Extracted data records
= = =
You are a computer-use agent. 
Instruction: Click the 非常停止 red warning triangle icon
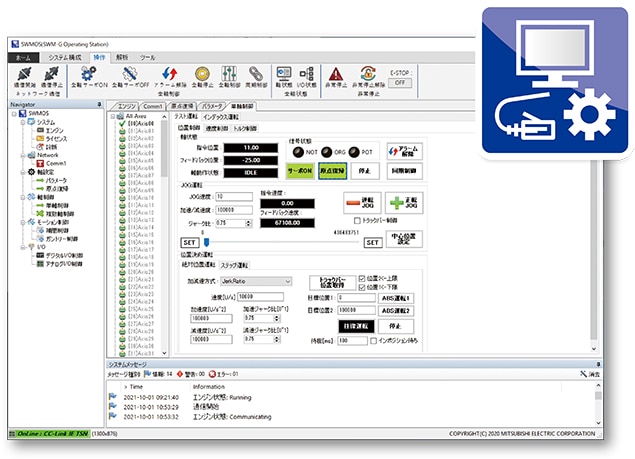pyautogui.click(x=336, y=74)
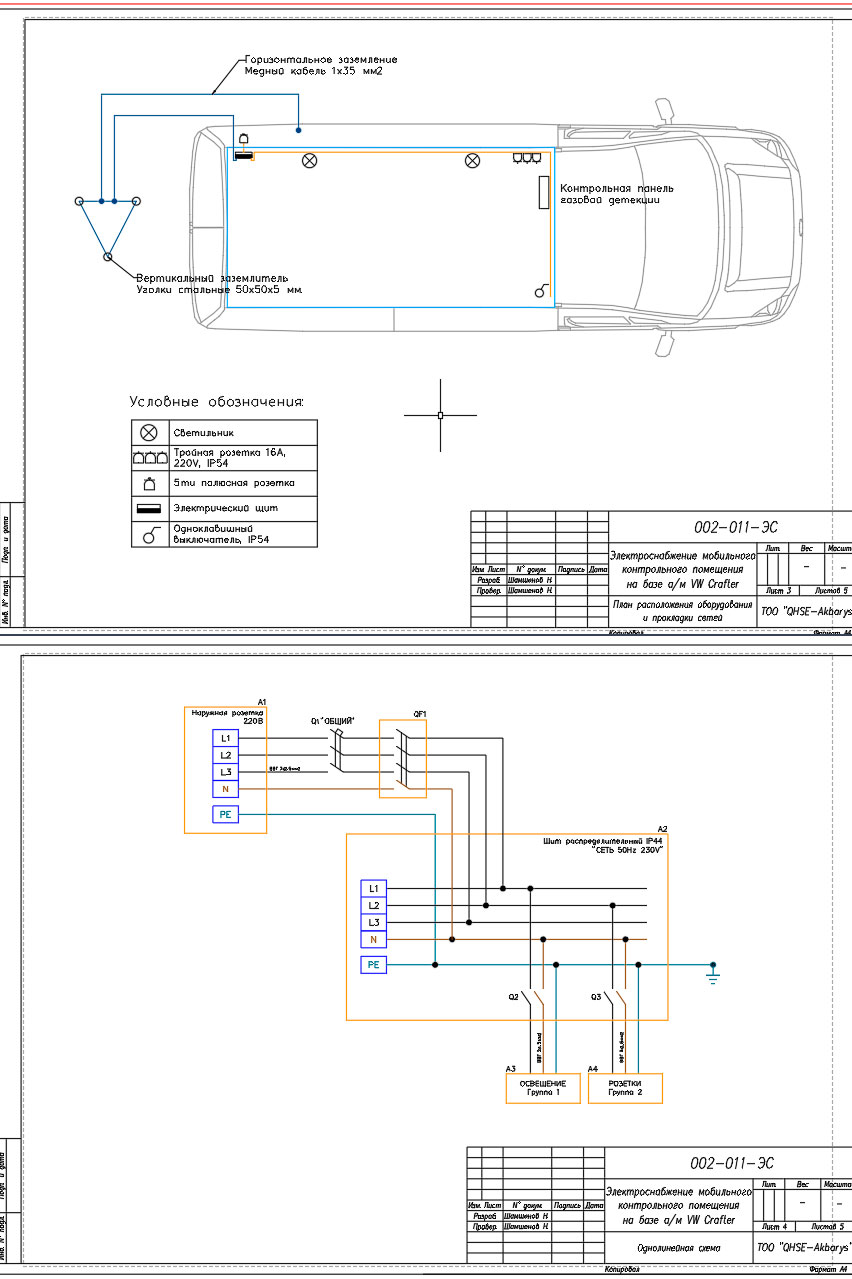
Task: Select the electrical panel symbol in the legend
Action: click(149, 509)
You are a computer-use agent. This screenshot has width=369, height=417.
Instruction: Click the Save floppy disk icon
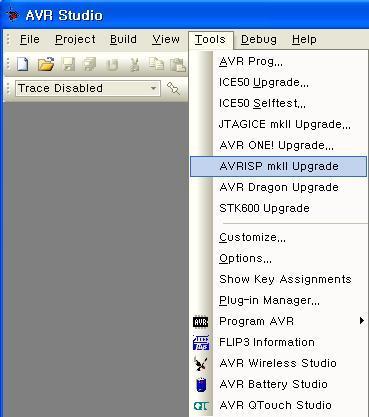pyautogui.click(x=69, y=64)
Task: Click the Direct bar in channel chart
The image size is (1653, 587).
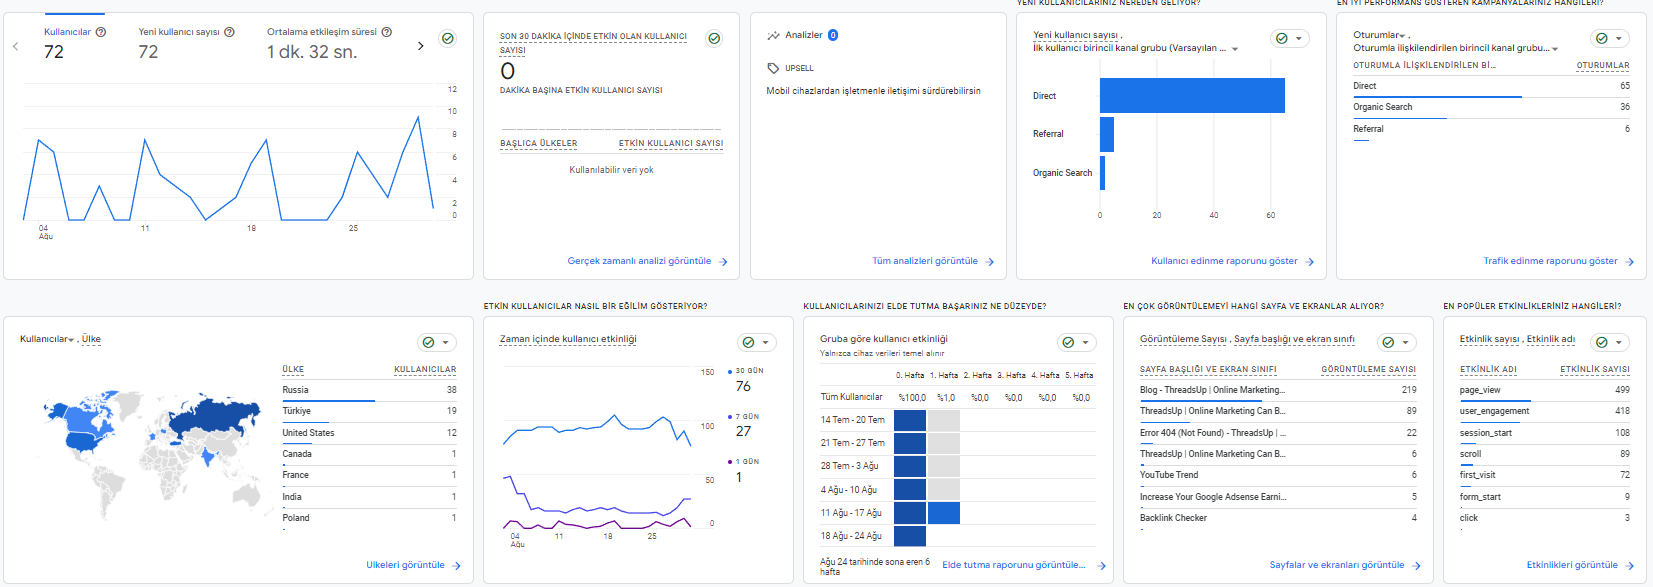Action: pos(1192,96)
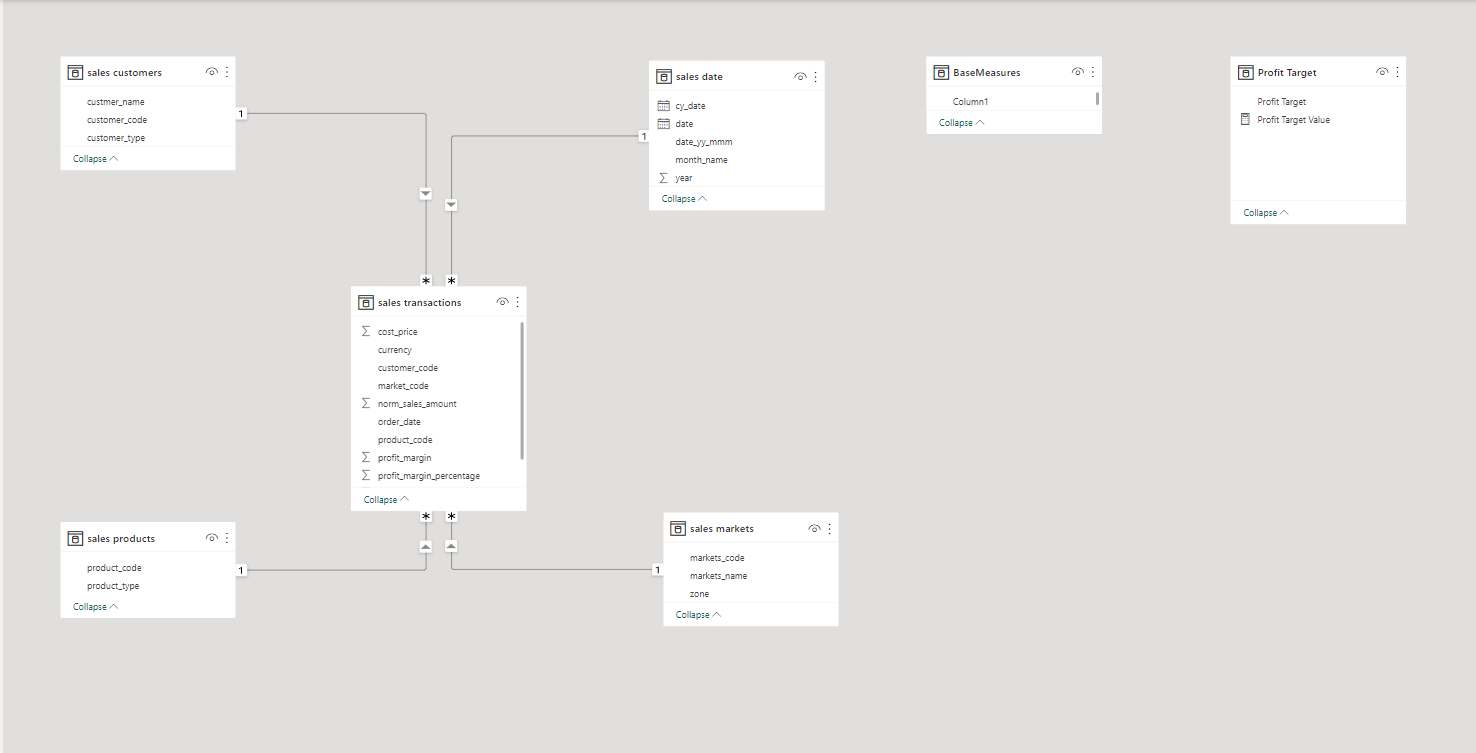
= = =
Work instructions. State how many lines of the records contain the string "computer", giving only the number.

Answer to the exercise. 2